ページ抜粋
------------------------

今回は、戦争遺児であり、元特別支援学校教諭の渡辺美佐子さんに伺ったお話をご紹介します。

(左)渡辺さん・(真ん中)上田市で教員をしている久保田さん・(右)吉川


※戦争遺児:戦争で親と死別した子どものこと。



渡辺さんとの出会い


渡辺さんと出会ったのは、長野県・上田市にある山奥の小さなギャラリーだった。
20代前半の私たちが「戦争」をテーマに企画をした美術展に関心があったことのことで、立ち寄ってくださった。

美術展「止まった時代の主人公たち〜1945×2021〜


東京で教育現場に長く従事し、今は退職をしてボランティアをしているらしい。そんな話を伺っているうちに、

「私は戦争遺児です。」

と、渡辺さんは自身の人生について話し始めた。

戦争によって命を奪われた人の話は聞いたことがあるが、
遺された家族がどんな人生を歩んだのか、聞いたことがなかった。

------------------------

(保存されたデータ項目)
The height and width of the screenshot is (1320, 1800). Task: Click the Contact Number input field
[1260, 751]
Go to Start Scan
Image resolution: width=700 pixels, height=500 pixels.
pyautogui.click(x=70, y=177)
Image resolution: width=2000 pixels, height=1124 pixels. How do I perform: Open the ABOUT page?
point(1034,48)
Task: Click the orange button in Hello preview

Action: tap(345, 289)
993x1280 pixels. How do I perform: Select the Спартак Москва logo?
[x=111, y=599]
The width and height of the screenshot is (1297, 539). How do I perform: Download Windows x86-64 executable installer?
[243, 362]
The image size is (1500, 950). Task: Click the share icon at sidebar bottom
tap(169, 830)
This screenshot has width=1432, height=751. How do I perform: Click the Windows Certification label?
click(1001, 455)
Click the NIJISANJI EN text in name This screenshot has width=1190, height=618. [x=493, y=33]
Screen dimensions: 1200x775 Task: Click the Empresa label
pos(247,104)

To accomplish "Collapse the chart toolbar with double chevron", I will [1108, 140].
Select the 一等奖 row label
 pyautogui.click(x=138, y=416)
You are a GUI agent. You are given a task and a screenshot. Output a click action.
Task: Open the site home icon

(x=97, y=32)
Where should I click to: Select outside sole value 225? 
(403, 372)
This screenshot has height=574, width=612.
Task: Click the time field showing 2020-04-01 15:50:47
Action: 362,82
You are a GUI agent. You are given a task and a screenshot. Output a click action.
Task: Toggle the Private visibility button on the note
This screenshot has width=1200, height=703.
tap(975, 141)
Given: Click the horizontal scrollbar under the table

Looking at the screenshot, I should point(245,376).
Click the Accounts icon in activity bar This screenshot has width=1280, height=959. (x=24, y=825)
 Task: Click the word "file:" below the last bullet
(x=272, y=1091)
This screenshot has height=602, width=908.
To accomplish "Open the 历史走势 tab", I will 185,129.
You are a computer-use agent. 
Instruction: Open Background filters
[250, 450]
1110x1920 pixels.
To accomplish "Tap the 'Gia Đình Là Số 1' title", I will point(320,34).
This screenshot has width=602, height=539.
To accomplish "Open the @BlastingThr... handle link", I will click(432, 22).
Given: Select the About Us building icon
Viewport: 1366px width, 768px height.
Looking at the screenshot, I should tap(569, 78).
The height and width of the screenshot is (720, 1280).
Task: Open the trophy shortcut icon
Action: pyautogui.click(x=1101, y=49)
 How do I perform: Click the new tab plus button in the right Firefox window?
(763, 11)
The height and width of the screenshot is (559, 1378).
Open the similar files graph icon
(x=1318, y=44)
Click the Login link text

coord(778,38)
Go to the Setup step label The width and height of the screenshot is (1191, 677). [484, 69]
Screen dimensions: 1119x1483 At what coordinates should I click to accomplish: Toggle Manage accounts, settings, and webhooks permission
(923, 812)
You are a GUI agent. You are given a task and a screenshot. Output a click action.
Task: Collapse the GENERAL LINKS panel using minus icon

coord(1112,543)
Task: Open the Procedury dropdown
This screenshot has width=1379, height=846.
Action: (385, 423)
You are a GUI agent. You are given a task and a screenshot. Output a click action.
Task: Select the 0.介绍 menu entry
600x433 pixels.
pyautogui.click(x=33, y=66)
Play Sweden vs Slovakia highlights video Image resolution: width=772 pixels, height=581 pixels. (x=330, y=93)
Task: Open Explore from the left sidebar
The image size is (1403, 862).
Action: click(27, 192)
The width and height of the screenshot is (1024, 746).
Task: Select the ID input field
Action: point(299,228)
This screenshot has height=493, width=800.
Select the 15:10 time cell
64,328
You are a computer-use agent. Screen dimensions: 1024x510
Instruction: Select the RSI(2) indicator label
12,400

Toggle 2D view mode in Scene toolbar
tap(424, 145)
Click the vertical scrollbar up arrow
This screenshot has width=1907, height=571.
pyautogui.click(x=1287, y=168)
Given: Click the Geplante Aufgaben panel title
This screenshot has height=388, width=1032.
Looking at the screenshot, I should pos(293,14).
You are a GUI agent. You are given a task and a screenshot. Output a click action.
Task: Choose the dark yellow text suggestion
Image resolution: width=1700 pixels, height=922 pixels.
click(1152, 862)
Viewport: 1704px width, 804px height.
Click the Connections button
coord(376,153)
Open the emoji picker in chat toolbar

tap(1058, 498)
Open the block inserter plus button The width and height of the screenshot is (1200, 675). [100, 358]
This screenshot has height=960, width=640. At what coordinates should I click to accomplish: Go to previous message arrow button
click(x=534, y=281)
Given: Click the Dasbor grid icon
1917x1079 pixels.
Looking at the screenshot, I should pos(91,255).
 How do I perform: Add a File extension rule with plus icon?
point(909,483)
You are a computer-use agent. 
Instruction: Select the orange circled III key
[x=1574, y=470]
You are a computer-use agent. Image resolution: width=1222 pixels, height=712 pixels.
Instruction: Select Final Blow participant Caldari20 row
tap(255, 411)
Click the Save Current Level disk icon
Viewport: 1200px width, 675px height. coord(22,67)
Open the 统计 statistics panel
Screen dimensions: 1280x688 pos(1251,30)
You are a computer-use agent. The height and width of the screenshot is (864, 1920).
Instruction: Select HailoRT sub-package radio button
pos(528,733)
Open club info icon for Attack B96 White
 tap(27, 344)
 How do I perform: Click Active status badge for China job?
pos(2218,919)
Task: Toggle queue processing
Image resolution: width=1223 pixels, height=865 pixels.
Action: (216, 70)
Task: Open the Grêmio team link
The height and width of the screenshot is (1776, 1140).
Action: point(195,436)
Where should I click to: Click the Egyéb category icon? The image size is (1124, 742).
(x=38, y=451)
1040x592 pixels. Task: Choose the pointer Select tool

------------------------

取り組む課題
A. ページ抜粋に登場する地名を、重複を除いてすべて挙げてください。
B. ページ抜粋のうち、「今回は、戦争遺児であり、元特」から「とで、立ち寄ってくださった。」までの部分を一字一句そのまま書き出してください。
C. ページ抜粋によると、筆者たちが渡辺さんと出会った場所はどこですか。

解答一覧
A. 上田市、長野県、東京

B.
今回は、戦争遺児であり、元特別支援学校教諭の渡辺美佐子さんに伺ったお話をご紹介します。

(左)渡辺さん・(真ん中)上田市で教員をしている久保田さん・(右)吉川


※戦争遺児:戦争で親と死別した子どものこと。



渡辺さんとの出会い


渡辺さんと出会ったのは、長野県・上田市にある山奥の小さなギャラリーだった。
20代前半の私たちが「戦争」をテーマに企画をした美術展に関心があったことのことで、立ち寄ってくださった。

C. 長野県上田市にある山奥の小さなギャラリーです。